SELECTED EXCERPT:
Ayayi joined the Atlanta Hawks for the 2022 NBA Summer League.

===Lakeland Magic (2022–2023)===
On 3 November 2022 Ayayi was named to the opening night roster for the Lakeland Magic.

===Nanterre 92 (2023–2024)===
On 23 July 2023 Ayayi signed with Nanterre 92 of the LNB Pro A.

===JL Bourg (2024–2025)===
On May 31, 2024, he signed with JL Bourg of the LNB Pro A.

===Paris Basketball (2025–present)===
On July 3, 2025, he signed with Paris Basketball of the LNB Pro A.

==National team career==
Ayayi holds dual citizenship to France and his parents' home country of Benin, but he plays basketball for the French national teams. At the 2016 FIBA U16 European Championship in Radom, Poland, he averaged 11.3 points and 6.7 rebounds per game for France. Ayayi led his team to a bronze medal at the 2018 FIBA U18 European Championship in Latvia. After averaging 15.7 points per game, he was named to the All-Star Five. Ayayi helped France win bronze at the 2019 FIBA Under-19 Basketball World Cup in Heraklion, Greece, where he earned All-Star Five honors. He averaged 20.9 points, 5.6 rebounds, and 3.4 assists per game and led all scorers with 33 points in a bronze medal game against Lithuania.

Records taken from a dataset

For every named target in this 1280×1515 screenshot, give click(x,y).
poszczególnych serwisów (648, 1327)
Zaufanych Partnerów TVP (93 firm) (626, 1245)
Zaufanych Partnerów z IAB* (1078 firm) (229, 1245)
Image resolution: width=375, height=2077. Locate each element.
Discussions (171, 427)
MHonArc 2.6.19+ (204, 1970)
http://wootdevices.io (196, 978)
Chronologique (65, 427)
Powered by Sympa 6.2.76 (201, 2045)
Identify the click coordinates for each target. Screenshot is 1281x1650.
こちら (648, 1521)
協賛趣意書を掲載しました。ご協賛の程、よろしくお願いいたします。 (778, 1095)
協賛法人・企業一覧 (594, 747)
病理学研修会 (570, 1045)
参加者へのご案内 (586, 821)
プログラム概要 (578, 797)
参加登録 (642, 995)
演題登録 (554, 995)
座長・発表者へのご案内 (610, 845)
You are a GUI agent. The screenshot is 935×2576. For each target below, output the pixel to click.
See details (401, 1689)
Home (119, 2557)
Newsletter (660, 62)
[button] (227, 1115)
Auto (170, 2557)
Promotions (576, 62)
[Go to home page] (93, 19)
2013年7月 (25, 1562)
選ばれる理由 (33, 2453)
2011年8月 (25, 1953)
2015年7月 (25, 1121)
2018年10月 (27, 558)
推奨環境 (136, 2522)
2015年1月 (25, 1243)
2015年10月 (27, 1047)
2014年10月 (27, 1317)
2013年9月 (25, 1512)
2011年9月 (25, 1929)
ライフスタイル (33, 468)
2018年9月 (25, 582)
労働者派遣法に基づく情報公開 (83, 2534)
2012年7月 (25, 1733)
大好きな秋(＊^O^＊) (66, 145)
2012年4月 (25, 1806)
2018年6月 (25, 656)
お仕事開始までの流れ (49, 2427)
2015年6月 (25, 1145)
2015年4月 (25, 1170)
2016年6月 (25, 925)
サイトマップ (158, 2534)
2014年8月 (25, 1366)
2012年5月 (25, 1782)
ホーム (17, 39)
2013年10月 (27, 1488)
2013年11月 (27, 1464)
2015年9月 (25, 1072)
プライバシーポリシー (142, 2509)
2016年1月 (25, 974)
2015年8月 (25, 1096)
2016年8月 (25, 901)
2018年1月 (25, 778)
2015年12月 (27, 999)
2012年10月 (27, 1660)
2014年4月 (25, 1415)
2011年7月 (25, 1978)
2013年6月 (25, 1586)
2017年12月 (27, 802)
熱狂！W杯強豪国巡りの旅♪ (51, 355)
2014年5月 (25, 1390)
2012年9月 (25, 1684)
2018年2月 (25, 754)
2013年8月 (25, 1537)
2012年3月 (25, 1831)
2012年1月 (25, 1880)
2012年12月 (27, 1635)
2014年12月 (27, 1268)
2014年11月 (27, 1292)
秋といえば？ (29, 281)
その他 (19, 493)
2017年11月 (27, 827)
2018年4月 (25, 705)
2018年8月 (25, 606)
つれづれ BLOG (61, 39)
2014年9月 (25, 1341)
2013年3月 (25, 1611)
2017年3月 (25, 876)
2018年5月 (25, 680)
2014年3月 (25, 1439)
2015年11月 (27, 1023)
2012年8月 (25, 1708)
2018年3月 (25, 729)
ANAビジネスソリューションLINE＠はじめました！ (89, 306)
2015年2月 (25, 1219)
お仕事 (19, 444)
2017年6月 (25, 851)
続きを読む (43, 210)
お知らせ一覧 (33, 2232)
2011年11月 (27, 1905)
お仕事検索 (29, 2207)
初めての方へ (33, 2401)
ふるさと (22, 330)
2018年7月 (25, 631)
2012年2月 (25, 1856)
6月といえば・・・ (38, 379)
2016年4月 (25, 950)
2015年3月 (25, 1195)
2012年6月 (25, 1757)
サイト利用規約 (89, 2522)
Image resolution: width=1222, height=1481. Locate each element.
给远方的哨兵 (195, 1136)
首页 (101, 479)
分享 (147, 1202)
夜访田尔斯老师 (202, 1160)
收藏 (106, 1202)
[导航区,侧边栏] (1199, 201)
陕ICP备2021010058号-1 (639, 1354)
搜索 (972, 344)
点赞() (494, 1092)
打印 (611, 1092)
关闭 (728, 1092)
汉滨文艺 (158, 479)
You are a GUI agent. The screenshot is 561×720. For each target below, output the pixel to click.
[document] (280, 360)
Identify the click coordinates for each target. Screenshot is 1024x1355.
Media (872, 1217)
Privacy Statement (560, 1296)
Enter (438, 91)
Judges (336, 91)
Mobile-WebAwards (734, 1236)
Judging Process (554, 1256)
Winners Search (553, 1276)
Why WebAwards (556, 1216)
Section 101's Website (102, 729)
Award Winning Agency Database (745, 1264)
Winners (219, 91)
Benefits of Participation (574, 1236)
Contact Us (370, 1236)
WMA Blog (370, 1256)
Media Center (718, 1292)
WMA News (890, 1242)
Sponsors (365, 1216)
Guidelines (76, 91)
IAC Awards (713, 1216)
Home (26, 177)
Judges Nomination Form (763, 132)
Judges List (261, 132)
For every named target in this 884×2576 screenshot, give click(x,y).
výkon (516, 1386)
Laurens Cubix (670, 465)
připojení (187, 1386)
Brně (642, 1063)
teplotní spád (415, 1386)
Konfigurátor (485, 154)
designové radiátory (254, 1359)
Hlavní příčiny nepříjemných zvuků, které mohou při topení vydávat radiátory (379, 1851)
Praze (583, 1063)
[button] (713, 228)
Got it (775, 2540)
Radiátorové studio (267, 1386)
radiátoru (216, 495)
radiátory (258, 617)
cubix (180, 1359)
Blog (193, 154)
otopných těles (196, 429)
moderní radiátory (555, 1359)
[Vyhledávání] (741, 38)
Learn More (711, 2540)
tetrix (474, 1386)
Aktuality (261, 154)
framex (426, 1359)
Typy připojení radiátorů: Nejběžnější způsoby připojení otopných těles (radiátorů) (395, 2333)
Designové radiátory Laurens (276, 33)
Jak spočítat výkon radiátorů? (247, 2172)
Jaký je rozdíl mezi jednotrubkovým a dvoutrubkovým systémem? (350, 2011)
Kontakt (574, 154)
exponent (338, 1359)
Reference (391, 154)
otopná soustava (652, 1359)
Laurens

TASK LIST:
A) List every club named in a section heading of the passage on Ayayi's career.
B) Answer these questions from the passage on Ayayi's career, one per line:
(i) In what city and country was the 2016 FIBA U16 European Championship held?
(ii) On what date did Ayayi sign with Nanterre 92?
(iii) How many points did he score in the bronze medal game against Lithuania?
C) Reproduce the passage on Ayayi's career word for word, from "Ayayi joined the" to "92 of the LNB Pro A.".

EXPECTED OUTPUTS:
A)
Lakeland Magic
Nanterre 92
JL Bourg
Paris Basketball

B)
(i) Radom, Poland
(ii) 23 July 2023
(iii) 33

C)
Ayayi joined the Atlanta Hawks for the 2022 NBA Summer League.

===Lakeland Magic (2022–2023)===
On 3 November 2022 Ayayi was named to the opening night roster for the Lakeland Magic.

===Nanterre 92 (2023–2024)===
On 23 July 2023 Ayayi signed with Nanterre 92 of the LNB Pro A.